Hamstring injuries occur when excessive load is placed on the hamstring muscle causing it to fail damaging the muscle fibres. This causes initial bleeding at the injury site (during the first 24-48hours) after which an inflammatory process occurs .The severity of muscle injury is graded into 3 levels.
Grade 1: up to 50% of the muscle fibres have been damaged (approx 2-3 weeks recovery)
Grade 2: 50-95% of muscle fibres have been damaged (approx 3-5 weeks recovery)
Grade 3: total muscle rupture (approx up to 6 weeks or greater recovery)
The hamstrings work to slow your leg down in the last part of the swing phase (as leg swings through) and then act to extend your hip in the first half of stance phase ( weight bearing) especially when running or kicking. The faster the pace of running the more load that is placed on the hamstring muscles and the more likely they are to be injured.
Hamstring injuries are the number 1 injury in the AFL accounting for the most game time missed by injured players.
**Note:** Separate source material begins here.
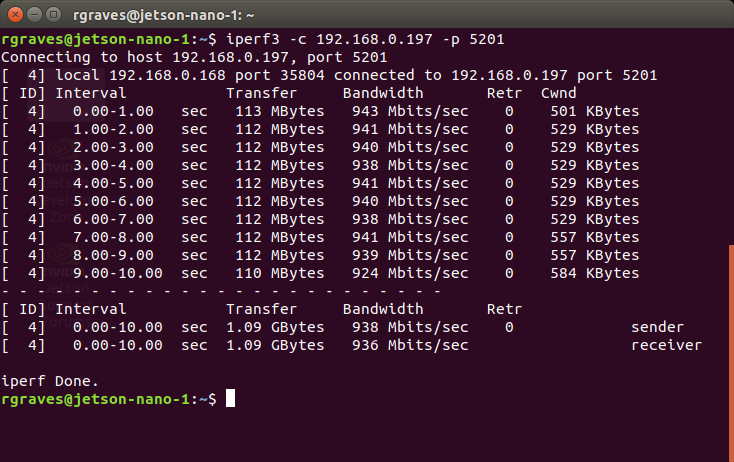Click the 924 Mbits/sec bandwidth value
Screen dimensions: 734x462
pos(410,273)
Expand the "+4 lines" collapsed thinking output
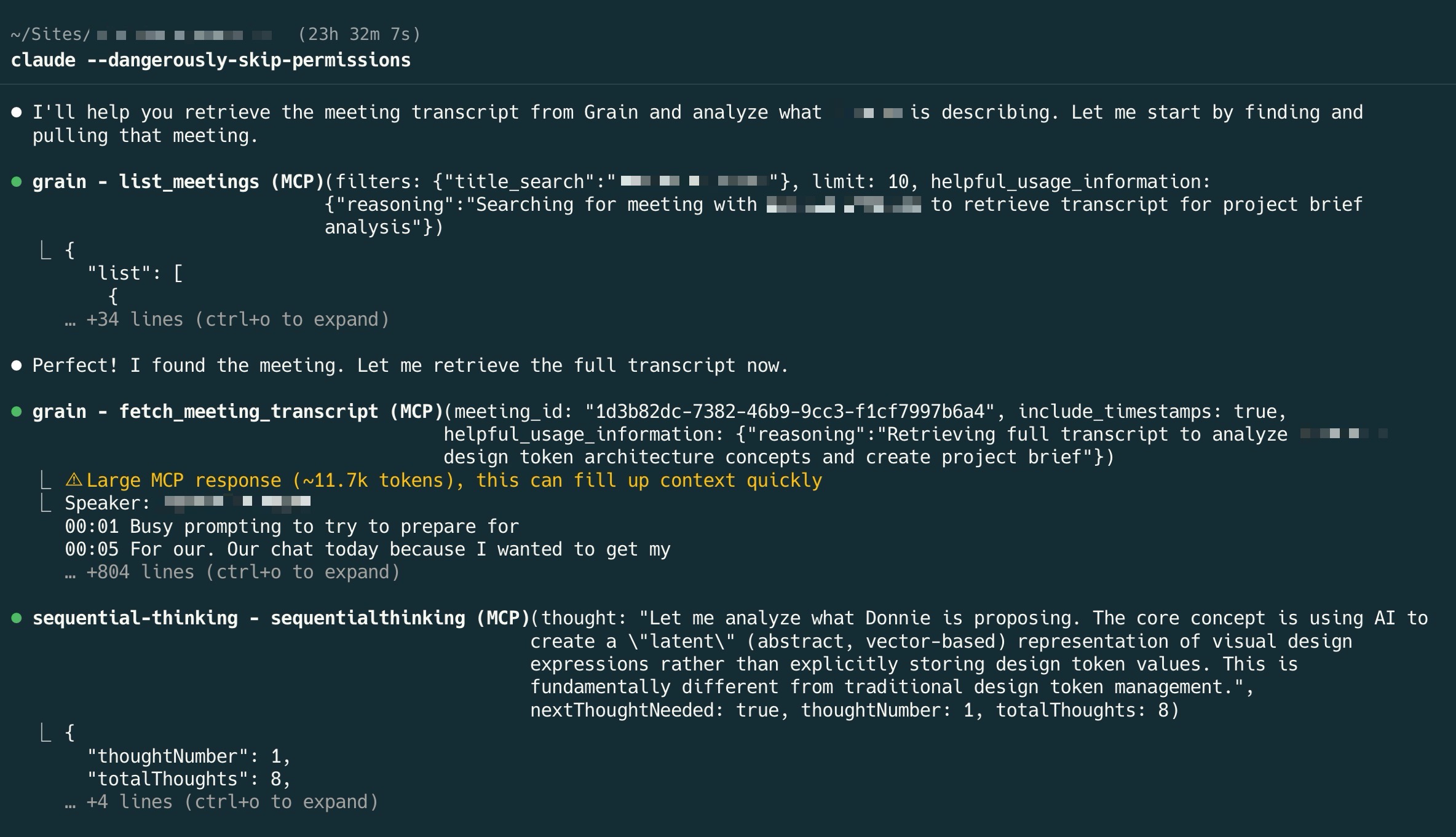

This is also true for our elite Sprint, Jumps and Hurdles - Track and Field athletes.
Signs and Symptoms
- Pain will be located to the hamstring region at the back of the thigh.
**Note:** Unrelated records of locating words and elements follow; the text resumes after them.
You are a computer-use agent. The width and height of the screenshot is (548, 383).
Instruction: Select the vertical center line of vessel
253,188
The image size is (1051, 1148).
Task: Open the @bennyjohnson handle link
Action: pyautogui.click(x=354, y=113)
- In severe injuries swelling and bruising may be noted usually up 24-48 hours post injury
- Injury will be a result of a specific incident when local pain to the hamstring will be noted for example running fast, side stepping or over stretching.
- Pain will be noted in the back of the thigh when stretching, palpating or contracting the hamstring muscle.
Correct action in the first 24-72 hours is critical to reduce the severity of injury.
- Rest – from aggravating activities, if something hurts don’t do it as it will be re injuring the muscle
- Compression- can be by a compression or tubi grip bandage to reduced swelling
- Ice for the first 48-72 hours or whenever there is pain. Remember to always wrap ice in a towel as direct contact will cause an ice burn. Ice 3-4 x a day for 15-20 minutes or till the area feels numb.
- Don’t stretch in the early phases as it can aggravate the injury.
How treatment can help
The sooner appropriate treatment occurs generally the better the outcome.
- Will aid in diagnosing whether the problem is a muscle tear or referred from other areas.
- Will initially reduce inflammation and then when appropriate start to improve muscle range via appropriate stretching and soft tissue releases.
- Will use soft tissue releases to reduce build up of scar tissue at the tear site
- Will guide patients on the return of strength of the muscle which is vital to prevent re injury.
- Will guide patients back to activity by doing a graded return program reducing risk of re injury
- If other areas are considered to influence hamstring pain then address these.
- Will aid in the diagnosis of injury and whether other areas of the body may be influencing the injury.
- Order tests such as u/sound or MRI to investigate the extent of damage to give a more accurate window about likely return.
- Prescribe anti-inflammatories if appropriate (remember anti-inflammatories may be detrimental to muscle tears so consult physician before taking them)
Massage therapists may assist physiotherapists in breaking up scar tissue at tear site.